In January 2020, we entered into a $40.25 million secured term loan with an initial maturity of February 2025. In April 2021, we entered into an amendment, providing, among other things, an incremental secured term loan in the amount of $7.5 million and a one-year maturity extension to February 2026. In August 2021, the Company drew down the $7.5 million incremental secured term loan.

Borrowings under the Secured Term Loan bear interest at a fixed rate of 7.25% for the six-year period following the initial draw-down, which is subject to step up by 0.25% for the first four months after the sixth anniversary of the borrowing of the Senior Secured Term Loan, then by 0.375% for the following four months, then by 0.50% for the last four months until maturity.

The Credit Agreement contains affirmative and negative covenants binding the Company and its subsidiaries that are customary for credit facilities of this type, including, but not limited to: minimum asset coverage ratio; minimum unencumbered assets ratio; maximum total net leverage ratio, minimum tangible net worth; and an interest charge coverage ratio.
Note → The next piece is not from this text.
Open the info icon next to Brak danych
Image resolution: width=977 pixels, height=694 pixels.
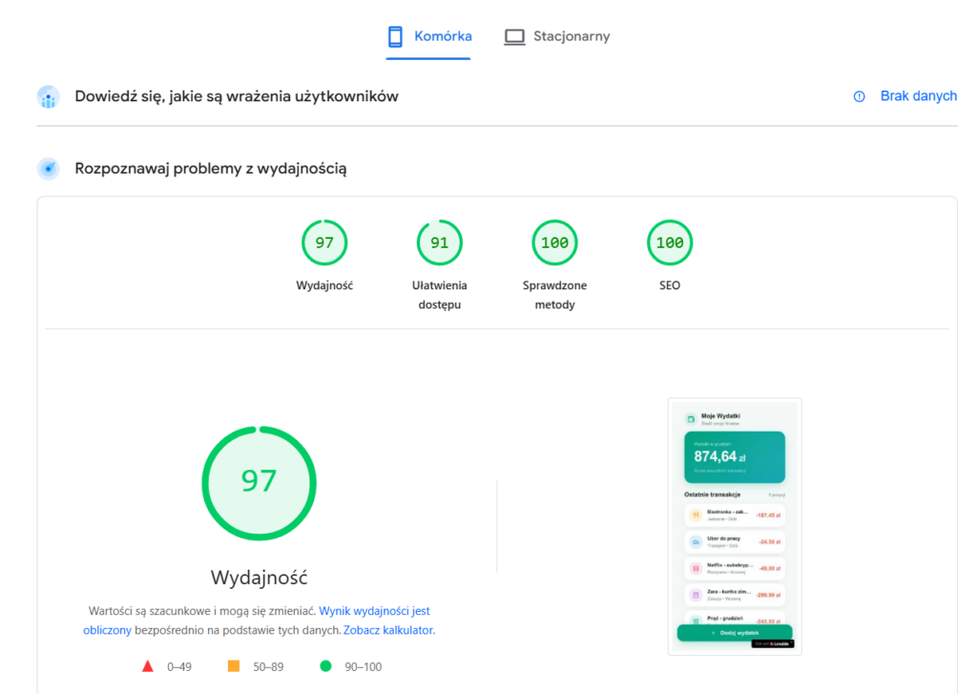click(858, 95)
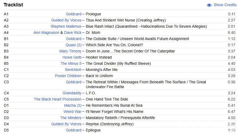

As of June 30, 2024 and December 31, 2023, we were in compliance with these covenants.

The Credit Agreement contains events of default that are customary for facilities of this type, including, but not limited to, nonpayment of principal, interest, fees and other amounts when due, violation of covenants, cross default with material indebtedness, and change of control.
  
FOAC and Our Residential Mortgage Loan Business
 
In June 2013, we established FOAC as a Taxable REIT Subsidiary, or TRS, to increase the range of our investments in mortgage-related assets. Until August 1, 2016, FOAC aggregated mortgage loans primarily for sale into securitization transactions, with the expectation that we would purchase the subordinated tranches issued by the related securitization trusts, and that these would represent high quality credit investments for our portfolio. Residential mortgage loans for which FOAC owns the MSRs continue to be directly serviced by one or more licensed sub-servicers since FOAC does not directly service any residential mortgage loans.

As noted earlier, we previously determined to cease the aggregation of prime jumbo loans for the foreseeable future, and therefore no longer maintain warehouse financing to acquire prime jumbo loans. We do not expect the previous changes to our mortgage loan business strategy to impact the existing MSRs that we own, or the securitizations we have sponsored to date.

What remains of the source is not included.